Emerging services and hardware advancements are reshaping the landscape of cloud computing. Cloud data centers are evolving from a gigantic monolithic cluster of computing servers to diverse forms. One trend is edge computing, where small data centers known as cloudlets are built close to users as easy access points for Internet of Things (IoT). The other trend is the increasing modular placement of hardware resources. For example, computing racks with disaggregated functions such as computing, memory, and storage have become fundamental building blocks of data centers; and a number of data centers are interconnected as a region in dense metro areas. These changes motivate new network architectures for faster transmission, more flexible connectivity, and greater extensibility for future expansions. This project is to push forward fundamental research on the future cloud fabric combining theory and practice. We abstract the requirements of the next-generation cloud environment and design proper network topologies with the hammer of graph theory. Then we realize these ideal network topologies through practical design of device packaging, wiring, traffic routing, fault tolerance, and network maintenance.

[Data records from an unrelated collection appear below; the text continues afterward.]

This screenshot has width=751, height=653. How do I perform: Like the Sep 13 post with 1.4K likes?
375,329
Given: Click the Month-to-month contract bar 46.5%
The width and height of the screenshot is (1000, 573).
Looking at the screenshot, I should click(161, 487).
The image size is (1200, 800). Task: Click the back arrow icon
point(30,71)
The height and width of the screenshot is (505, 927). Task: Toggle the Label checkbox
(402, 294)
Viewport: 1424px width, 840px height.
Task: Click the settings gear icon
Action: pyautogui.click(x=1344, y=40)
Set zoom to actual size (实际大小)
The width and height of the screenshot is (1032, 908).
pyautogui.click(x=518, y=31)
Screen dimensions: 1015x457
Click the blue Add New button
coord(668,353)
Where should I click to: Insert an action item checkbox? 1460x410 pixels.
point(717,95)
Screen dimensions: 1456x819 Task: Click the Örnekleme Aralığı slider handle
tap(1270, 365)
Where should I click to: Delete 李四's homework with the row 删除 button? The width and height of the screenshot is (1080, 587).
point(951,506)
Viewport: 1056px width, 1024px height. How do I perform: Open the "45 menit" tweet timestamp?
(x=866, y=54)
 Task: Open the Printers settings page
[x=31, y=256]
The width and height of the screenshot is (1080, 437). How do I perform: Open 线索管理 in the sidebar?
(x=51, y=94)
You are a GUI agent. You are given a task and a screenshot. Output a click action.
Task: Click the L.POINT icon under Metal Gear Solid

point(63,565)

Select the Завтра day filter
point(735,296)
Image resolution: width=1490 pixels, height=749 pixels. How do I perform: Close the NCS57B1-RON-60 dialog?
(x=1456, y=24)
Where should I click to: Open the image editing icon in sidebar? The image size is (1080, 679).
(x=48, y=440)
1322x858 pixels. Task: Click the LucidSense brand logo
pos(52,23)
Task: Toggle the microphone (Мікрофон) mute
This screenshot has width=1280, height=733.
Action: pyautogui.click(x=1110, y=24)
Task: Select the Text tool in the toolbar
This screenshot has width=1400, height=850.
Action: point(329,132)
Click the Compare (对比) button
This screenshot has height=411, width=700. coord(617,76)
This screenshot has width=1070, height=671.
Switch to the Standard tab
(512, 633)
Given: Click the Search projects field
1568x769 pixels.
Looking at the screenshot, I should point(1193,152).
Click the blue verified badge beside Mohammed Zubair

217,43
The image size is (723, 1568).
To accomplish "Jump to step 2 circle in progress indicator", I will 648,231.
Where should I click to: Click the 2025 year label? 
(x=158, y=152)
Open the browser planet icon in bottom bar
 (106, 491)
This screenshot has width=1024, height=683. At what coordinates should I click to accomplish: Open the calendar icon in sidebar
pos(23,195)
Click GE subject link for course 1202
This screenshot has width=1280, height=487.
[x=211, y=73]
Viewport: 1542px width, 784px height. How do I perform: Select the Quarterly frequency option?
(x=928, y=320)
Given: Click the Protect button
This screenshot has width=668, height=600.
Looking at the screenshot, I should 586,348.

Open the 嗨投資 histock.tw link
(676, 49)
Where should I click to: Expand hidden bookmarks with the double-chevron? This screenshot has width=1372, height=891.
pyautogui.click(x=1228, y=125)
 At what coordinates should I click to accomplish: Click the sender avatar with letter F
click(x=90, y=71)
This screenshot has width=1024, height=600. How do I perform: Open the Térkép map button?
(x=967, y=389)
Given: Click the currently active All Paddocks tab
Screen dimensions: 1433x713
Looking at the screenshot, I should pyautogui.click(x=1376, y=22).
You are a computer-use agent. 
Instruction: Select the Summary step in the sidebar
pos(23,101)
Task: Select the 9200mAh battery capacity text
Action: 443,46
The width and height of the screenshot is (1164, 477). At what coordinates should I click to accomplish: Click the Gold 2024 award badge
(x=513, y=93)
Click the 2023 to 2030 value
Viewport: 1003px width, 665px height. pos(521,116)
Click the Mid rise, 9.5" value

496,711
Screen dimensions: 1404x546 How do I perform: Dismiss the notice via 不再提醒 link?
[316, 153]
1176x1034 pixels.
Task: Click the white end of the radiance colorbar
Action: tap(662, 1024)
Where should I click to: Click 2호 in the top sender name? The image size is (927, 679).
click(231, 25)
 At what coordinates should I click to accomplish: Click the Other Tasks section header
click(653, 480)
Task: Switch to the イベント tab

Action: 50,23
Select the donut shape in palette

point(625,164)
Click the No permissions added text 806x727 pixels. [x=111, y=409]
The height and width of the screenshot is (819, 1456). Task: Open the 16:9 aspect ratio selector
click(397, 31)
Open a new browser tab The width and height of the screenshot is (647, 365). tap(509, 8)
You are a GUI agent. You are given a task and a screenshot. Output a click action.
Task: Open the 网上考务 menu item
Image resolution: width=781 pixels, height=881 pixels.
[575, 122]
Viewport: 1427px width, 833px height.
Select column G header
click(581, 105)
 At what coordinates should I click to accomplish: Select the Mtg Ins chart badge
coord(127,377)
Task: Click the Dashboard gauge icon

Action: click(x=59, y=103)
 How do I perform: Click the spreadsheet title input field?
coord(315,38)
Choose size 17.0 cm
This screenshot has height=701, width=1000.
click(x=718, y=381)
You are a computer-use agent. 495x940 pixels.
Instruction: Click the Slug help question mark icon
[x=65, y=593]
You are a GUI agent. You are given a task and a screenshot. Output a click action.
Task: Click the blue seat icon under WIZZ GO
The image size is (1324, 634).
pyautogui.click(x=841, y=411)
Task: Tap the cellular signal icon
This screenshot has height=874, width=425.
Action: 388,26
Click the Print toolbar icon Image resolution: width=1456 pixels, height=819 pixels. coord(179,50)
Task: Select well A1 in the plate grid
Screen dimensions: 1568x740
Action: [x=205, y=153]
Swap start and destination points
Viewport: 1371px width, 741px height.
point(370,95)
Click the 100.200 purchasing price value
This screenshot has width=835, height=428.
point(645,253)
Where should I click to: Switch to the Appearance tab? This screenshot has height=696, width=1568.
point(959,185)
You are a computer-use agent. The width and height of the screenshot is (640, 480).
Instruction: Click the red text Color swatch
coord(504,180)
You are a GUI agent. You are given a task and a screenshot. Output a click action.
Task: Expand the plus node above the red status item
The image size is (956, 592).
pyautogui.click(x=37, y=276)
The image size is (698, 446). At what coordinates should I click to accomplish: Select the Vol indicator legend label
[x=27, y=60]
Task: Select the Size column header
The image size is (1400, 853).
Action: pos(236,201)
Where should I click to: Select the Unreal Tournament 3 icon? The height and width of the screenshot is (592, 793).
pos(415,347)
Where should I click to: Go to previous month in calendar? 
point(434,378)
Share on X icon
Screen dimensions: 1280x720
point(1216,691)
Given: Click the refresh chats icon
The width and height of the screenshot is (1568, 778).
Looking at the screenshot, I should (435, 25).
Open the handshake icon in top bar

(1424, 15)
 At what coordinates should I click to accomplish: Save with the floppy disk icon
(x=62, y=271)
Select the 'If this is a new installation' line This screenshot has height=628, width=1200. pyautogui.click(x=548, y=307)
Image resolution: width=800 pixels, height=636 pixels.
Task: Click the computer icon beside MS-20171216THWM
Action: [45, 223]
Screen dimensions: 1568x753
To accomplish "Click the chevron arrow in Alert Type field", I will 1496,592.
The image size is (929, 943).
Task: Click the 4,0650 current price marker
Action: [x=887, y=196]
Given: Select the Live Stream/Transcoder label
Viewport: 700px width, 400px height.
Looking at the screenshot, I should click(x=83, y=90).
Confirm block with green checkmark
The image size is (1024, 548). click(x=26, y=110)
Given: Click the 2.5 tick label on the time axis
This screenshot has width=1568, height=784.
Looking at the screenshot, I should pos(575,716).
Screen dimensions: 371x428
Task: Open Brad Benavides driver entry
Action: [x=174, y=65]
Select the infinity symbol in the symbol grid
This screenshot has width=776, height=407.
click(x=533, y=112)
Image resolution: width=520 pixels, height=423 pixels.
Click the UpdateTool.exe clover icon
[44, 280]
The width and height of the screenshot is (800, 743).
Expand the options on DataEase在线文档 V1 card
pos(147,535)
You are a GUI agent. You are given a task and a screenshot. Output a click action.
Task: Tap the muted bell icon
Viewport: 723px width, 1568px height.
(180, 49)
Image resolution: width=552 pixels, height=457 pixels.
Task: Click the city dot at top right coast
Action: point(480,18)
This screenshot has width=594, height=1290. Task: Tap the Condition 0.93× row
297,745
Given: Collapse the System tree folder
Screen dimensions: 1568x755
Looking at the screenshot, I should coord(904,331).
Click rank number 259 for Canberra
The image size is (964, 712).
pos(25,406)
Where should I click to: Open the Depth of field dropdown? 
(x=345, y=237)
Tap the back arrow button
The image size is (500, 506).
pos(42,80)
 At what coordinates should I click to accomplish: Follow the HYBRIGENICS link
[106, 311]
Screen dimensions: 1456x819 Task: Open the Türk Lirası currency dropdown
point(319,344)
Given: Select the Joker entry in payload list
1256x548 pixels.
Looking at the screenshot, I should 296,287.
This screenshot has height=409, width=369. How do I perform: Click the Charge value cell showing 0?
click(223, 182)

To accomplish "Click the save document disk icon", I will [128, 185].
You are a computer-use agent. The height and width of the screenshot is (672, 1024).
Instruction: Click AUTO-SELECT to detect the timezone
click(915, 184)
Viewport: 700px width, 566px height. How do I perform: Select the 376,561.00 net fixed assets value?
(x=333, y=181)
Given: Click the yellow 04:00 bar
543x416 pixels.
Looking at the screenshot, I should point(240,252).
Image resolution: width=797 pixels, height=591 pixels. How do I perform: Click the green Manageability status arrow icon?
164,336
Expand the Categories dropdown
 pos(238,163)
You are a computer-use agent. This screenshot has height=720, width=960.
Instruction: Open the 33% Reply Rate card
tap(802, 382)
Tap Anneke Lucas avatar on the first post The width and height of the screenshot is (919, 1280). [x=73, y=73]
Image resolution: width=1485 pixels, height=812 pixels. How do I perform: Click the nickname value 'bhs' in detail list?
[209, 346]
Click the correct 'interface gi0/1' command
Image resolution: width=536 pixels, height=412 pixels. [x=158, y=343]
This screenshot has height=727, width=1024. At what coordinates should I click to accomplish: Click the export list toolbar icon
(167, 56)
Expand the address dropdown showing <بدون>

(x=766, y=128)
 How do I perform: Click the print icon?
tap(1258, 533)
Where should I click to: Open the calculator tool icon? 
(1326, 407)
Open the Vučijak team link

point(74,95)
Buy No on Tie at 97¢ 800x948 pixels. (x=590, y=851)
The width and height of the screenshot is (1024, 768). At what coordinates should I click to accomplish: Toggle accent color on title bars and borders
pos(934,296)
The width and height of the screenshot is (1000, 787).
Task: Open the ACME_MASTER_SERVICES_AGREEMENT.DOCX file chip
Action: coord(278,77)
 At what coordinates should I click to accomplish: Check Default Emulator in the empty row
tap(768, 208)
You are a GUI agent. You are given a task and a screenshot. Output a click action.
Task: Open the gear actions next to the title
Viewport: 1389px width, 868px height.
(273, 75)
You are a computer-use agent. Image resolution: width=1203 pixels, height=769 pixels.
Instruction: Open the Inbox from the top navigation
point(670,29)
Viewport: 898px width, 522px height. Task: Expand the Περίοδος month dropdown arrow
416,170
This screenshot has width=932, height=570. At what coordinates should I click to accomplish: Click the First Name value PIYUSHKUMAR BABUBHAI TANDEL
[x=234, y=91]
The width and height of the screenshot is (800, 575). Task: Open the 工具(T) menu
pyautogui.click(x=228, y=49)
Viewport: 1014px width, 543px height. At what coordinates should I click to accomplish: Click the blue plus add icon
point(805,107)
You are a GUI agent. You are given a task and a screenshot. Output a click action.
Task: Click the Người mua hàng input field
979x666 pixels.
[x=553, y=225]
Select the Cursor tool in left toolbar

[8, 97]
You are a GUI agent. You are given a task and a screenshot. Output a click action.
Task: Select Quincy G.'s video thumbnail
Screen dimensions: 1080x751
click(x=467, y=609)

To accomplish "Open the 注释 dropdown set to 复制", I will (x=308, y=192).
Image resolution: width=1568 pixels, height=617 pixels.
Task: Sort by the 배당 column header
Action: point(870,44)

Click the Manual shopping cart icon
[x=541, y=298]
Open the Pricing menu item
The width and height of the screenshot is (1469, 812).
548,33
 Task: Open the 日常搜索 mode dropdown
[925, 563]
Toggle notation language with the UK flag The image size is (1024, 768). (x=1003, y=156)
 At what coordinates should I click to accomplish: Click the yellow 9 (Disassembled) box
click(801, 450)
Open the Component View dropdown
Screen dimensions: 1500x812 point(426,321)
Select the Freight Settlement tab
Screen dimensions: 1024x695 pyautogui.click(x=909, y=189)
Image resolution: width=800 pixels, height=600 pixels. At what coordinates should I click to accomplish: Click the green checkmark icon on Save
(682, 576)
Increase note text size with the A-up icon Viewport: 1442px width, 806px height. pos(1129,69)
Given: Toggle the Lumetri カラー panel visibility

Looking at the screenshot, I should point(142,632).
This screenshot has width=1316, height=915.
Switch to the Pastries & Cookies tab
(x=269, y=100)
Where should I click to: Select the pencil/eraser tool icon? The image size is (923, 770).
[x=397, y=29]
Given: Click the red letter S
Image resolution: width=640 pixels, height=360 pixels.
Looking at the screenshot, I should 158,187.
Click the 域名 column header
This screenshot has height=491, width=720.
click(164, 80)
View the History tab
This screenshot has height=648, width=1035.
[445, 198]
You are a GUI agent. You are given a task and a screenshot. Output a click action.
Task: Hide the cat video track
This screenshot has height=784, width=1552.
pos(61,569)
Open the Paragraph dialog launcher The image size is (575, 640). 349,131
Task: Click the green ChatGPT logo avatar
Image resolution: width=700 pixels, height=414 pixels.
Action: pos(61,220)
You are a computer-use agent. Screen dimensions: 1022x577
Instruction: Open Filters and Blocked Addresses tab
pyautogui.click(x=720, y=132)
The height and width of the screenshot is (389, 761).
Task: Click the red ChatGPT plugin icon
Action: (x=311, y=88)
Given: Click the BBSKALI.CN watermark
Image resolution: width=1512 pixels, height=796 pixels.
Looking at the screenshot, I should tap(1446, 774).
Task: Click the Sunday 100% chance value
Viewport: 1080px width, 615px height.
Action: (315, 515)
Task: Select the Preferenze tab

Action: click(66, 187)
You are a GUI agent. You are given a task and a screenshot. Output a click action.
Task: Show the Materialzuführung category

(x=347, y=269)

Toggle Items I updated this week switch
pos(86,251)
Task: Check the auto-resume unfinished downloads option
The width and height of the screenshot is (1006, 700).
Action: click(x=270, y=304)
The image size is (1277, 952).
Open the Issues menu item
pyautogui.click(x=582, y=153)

Cloud traffic is growing far beyond the speed of bandwidth upgrade in data centers, because traditional electrical switches have hit the scaling bottleneck of port density and power consumption. Looking forward, optical networking has natural advantages to become the solution to large-scale, high-performance, and power-efficient cloud infrastructure in the future. First, the optical network transmits signals at ultra-high bandwidth regardless of the modulation speed, which is future-proof to the ever-growing bandwidth requirements. Second, many optical components are passive, and optical switches consume orders-of-magnitude less power than their electrical counterparts. Third, some optical switching technologies can scale to high port density, saving the inefficient hierarchies in electrical networks. This project is to explore the opportunities of optical cloud infrastructure. It involves hardware-software co-design. We start from the physical-layer optical network interconnects and move upwards the network stack to make routing and transport protocols, systems, and network applications adapt to the hardware innovations. The goal is to provide an all-in-one solution for cloud service developers with a simple optical-network library that hides low-level complications.
Today's machine learning systems are increasingly distributed, as user services (e.g. computer vision, natural language processing, and recommendation systems, etc.) keep generating bigger models and calling for higher training speed. In distributed parallel training, a number of parameter servers and workers that are spread across different machines exchange high-volume and high-fanout gradients iteratively. In recent years, the remarkable success of computation accelerators, such as GPU and TPU, is skewing the ratio of computation to communication towards the latter, making many machine-learning jobs network-bounded. This project is to accelerate inter-node communications in machine learning systems. We dig the tunnel from two ends. One end is to benchmark the performance of machine learning systems under different network conditions to understand the fundamental requirements on the network, so as to rethink existing solutions, such as RDMA. The other end is to leverage network offloading facilities, such as programmable switch and smart NIC, as network accelerators to boost bottleneck operations.